Aber wenigstens das kleine Museum für Mittelalter und Renaissance war geöffnet, und so schnappte ich mir die zwei größeren Kinder und bezahlte den Eintritt. Mein Mann blieb mit dem Jüngsten draußen. Museen sind aktuell eine richtig schlechte Idee in Begleitung unseres Nesthäkchens. Er liebt es, sich in jede noch so enge Spalte zwischen alarmgesicherten Vitrinen hineinzuquetschen und überall hinaufzuklettern – auch wenn es sich beispielsweise um einen fünfhundert Jahre alten Ledersessel handelte. Ein „Nein“ quittierte er vermutlich quietschend mit zig Wiederholungen des jeweiligen Verbots, und eine „gewaltsame“ Entfernung des kleinen Störenfrieds hätte ihrerseits vermutlich einen Einsatz der lokalen Carabinieri zur Folge, denn das lautstarke Gezeter hörte man gewiss in der ganzen Stadt.
Gerade, als ich das Fresko eines Künstlers der sienesischen Schule aus dem 16. Jahrhundert näher betrachten wollte – es zeigte unter anderem die gregorianischen Noten zur Musik eines Liedes aus Boccaccios „Dekameron“ – kam doch mein allerliebster Angetrauter mit dem süßen kleinen Minizwerg ins Museum, nur um unsere ungefähre Aufenthaltsdauer zu erfragen. Es gäbe da einen schönen Weg in das kleine Städtchen Sorano und er wollte nur wissen, ob er schon losziehen oder auf uns warten sollte. Wir beendeten an dieser Stelle abrupt unseren Museumsbesuch. Nicht, weil wir nicht auch noch gerne die übrigen Exponate gesehen hätten, sondern weil in Windeseile genau das oben beschriebene Programm unseres knapp Vierjährigen startete und wir die Flucht ergriffen, bevor es zu Schlimmerem kommen konnte. Damit war auch die Frage geklärt, ob wir alle gemeinsam die Gassen Soranos erkunden sollten.
Sorano dürfte schon während der Bronzezeit besiedelt gewesen sein, jedenfalls war sie es in der Zeit der Etrusker. Sie ist eine von mehreren Tuffsteinstädten („città del tufo“) der Region, leidet allerdings unter der Erosion des Tuffsteinfelsens, auf dem die Stadt selbst errichtet ist. Aufgrund der Instabilität des Gesteins, die schon vor zweihundert Jahren existierte, war es Anfang des 19. Jahrhunderts zu mehreren Erdrutschen nach Grabungsarbeiten gekommen, was wiederum den Einsturz der alten Kirche verursacht sowie Teile der Festung schwer beschädigt hatte.

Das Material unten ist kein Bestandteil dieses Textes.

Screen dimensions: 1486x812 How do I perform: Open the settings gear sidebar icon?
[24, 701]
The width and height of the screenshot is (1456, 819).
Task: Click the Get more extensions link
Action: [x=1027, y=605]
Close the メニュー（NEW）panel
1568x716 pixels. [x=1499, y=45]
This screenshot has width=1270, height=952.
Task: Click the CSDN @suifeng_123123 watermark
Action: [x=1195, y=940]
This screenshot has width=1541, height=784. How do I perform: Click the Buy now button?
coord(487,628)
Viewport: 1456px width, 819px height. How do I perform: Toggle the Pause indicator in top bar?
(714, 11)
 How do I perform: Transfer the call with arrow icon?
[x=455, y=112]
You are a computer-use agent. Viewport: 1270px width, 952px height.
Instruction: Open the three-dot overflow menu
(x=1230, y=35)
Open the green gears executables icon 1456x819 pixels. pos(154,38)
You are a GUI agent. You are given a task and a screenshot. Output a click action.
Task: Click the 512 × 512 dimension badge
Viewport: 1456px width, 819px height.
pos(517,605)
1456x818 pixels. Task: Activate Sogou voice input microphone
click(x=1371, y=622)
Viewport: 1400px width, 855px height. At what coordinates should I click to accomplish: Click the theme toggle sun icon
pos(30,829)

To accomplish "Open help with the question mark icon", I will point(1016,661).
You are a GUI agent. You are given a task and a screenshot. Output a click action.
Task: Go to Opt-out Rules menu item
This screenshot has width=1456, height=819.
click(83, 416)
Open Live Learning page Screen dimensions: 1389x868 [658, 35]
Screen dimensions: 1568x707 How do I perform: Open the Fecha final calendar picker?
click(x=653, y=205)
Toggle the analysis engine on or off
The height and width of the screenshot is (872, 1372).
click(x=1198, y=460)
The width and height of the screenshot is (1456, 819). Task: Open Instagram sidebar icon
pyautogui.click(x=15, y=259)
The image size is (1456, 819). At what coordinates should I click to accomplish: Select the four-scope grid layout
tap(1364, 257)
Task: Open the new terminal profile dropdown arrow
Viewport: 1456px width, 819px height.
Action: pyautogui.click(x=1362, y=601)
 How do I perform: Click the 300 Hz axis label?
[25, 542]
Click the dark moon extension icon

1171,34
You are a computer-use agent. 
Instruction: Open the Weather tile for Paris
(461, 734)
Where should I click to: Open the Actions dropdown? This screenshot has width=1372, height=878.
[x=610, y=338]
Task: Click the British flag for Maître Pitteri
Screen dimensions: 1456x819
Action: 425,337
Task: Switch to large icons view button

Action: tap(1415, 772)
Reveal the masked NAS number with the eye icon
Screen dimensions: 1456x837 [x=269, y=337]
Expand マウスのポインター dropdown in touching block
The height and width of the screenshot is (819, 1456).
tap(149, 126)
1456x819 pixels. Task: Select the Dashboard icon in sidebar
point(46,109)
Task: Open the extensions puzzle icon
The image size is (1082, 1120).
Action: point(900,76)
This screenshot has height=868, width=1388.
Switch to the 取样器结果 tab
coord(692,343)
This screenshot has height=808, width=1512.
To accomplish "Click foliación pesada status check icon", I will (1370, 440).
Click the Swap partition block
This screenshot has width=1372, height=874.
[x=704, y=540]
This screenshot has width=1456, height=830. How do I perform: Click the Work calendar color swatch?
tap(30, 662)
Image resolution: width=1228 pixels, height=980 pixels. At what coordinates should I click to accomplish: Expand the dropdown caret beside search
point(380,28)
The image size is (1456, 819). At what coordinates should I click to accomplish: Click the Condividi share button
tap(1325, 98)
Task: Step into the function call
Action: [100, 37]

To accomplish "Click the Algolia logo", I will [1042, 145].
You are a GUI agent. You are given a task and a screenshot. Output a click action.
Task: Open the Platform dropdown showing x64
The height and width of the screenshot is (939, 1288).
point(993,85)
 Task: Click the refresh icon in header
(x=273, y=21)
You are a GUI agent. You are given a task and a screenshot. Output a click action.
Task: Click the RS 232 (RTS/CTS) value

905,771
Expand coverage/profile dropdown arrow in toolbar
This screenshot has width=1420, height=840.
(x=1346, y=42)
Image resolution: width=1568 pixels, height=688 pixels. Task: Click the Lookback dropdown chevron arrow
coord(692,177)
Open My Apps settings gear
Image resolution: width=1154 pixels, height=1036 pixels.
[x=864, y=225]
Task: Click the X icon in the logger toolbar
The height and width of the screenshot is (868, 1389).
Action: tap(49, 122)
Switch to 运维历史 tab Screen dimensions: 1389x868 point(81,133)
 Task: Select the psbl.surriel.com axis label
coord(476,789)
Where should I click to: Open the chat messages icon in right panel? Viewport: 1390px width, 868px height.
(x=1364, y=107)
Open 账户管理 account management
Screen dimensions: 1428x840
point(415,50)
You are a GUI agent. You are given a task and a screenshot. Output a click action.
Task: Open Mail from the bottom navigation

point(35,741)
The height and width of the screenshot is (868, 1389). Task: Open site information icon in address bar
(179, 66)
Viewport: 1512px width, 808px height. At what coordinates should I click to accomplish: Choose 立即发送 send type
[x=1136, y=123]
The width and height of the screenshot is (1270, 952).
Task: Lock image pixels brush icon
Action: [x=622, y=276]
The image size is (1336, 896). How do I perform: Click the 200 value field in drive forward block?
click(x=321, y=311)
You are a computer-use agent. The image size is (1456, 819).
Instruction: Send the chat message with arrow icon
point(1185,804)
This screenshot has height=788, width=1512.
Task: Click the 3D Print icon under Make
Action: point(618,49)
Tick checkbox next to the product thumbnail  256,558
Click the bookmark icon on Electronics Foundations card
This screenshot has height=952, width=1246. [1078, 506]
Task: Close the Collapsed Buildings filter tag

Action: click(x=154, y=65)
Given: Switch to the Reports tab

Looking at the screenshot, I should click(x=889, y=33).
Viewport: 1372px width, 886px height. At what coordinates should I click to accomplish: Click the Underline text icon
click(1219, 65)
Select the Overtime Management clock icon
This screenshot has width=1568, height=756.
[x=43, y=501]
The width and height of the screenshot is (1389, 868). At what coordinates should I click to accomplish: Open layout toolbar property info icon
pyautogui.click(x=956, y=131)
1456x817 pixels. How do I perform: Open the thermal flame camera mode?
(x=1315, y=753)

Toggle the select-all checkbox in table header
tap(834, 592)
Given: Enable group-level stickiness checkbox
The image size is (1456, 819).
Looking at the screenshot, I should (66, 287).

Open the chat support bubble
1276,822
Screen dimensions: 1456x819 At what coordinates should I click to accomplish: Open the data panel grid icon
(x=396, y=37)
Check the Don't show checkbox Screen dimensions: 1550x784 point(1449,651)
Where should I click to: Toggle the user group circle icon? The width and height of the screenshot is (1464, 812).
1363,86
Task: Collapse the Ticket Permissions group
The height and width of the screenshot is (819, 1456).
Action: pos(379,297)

Was den Kindern in Sorano am besten gefiel, waren aber nicht die alten Gemäuer oder die geschichtsträchtigen Wege, sondern die kleinen, unscheinbaren Dinge. Es waren die allgegenwärtigen Katzen der Stadt, die ihnen am meisten imponierten. In Linus‘ Reisetagebuch wird sich – so wird sich später herausstellen – an diesem Tag alles um „Miau“ drehen.
Für die „Porta dei Merli“ hatten die Kinder dann keine Energie mehr. Rasselten die Ketten der Zugbrücke am alten Tor zur Stadt heute noch, so hätten sie sich möglicherweise noch aufgerafft, weitere Meter Fußmarsch zurückzulegen.
So aber nahmen wir Abschied von Schnurrrr…, ähm, Entschuldigung, von Sorrrrano. Zeit für’s Abendessen!